La causa del caro metano è l’impennata del prezzo del gas. Uil Veneto: “Colpita soprattutto la zona pedemontana e alpina del Bellunese”
Anno nuovo, nuovi rincari. E così sui quotidiani di questi giorni si legge che il caro metano penalizzerà ben 7 imprese su 10. La causa? L’impennata del prezzo del gas, che è arrivato a costare 50 euro a Mwh.
“Il problema colpisce pesantemente le aziende, soprattutto quelle energivore. Ma l’aumento dei costi del gas per chi vive nelle zone fredde del paese sarà un’altra stangata – ha commentato il segretario generale di Uil Veneto, Roberto Toigo –. Nel nostro Veneto parlo soprattutto di tutta la zona pedemontana e alpina del Bellunese“.

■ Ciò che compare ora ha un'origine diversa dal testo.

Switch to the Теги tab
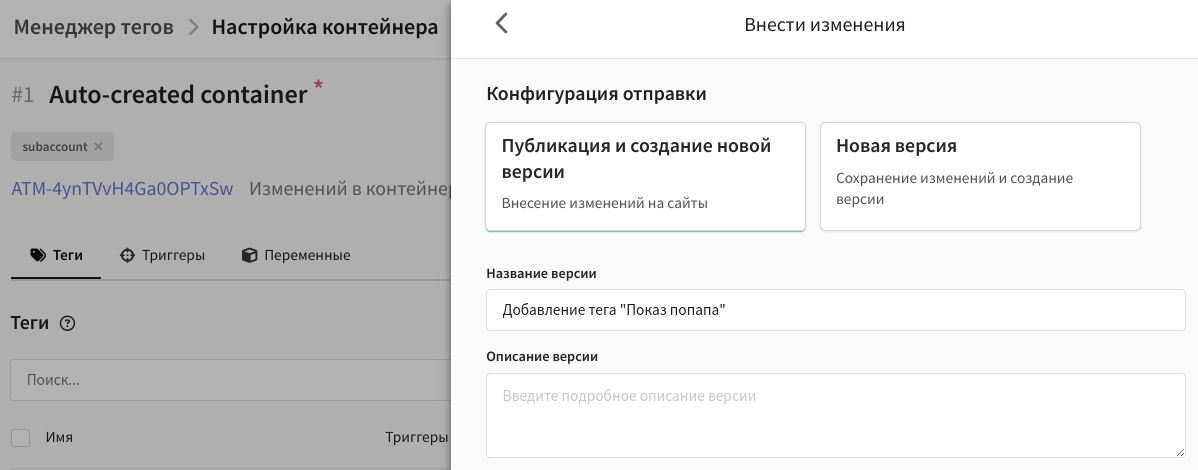The width and height of the screenshot is (1198, 470). point(56,255)
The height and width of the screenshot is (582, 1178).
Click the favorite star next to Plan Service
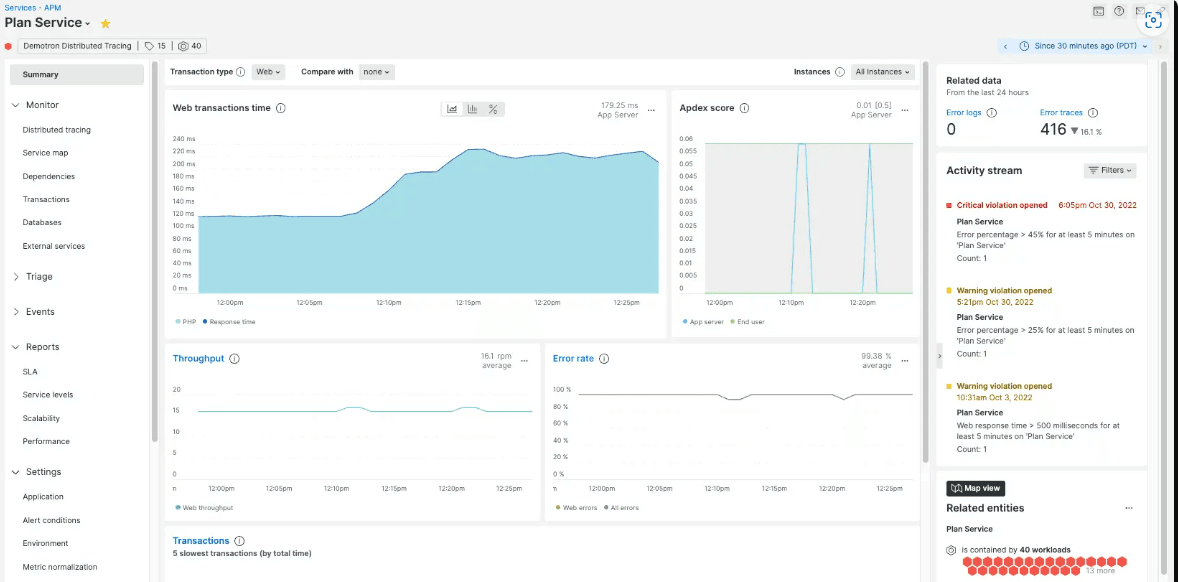(x=106, y=23)
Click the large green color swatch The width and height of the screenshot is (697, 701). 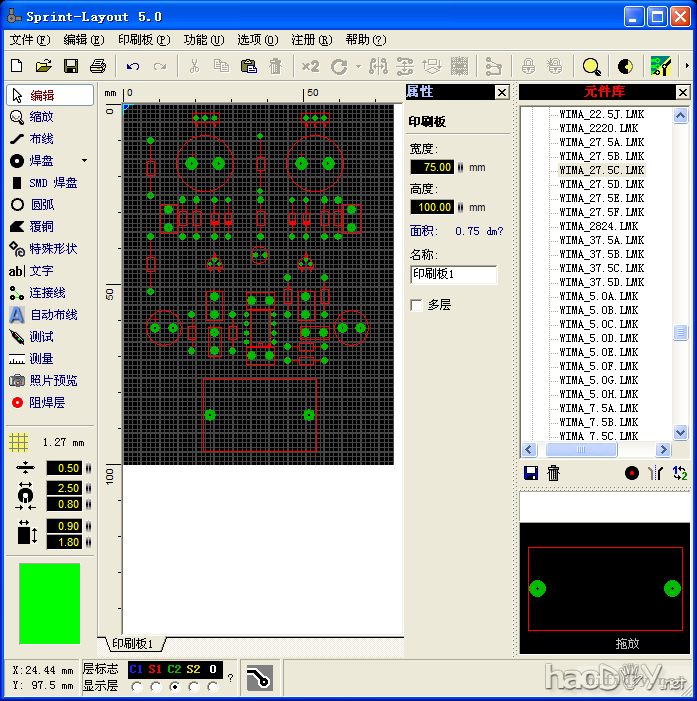49,603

Il Bellunese, redditi medi più bassi della Regione e caro metano in agguato
Una situazione che desta l’allarme del sindacato, che attraverso il proprio segretario si fa portavoce di una richiesta ben precisa “al governo e alle società che gestiscono i servizi di distribuzione”: “bisogna intervenire per ridurre il disagio a famiglie già provate dall’inflazione e da un potere d’acquisto sempre più limitato“.
E questo per aiutare soprattutto zone come il Bellunese, “territorio con uno dei redditi medi più bassi del Veneto, ma è anche quello in cui l’Irpef media pagata è la seconda più alta in regione“, come spiega Toigo, guardando allo studio di Uil Veneto sulle dichiarazioni dei redditi presentate al Caf.

Una richiesta, quella di Uil Veneto, che intreccia per forza di cose anche il tema dell’autonomia. “Non pensiamo all’autonomia soltanto come ad un tema che mette in contrapposizione Nord e Sud – ha spiegato Toigo –. Vivere in montagna ha le sue difficoltà, è un territorio che si spopola. Pensare a un intervento per chi abita in queste zone sarebbe la migliore dimostrazione di un Paese solidale, che si occupa delle disuguaglianze ovunque esistono”.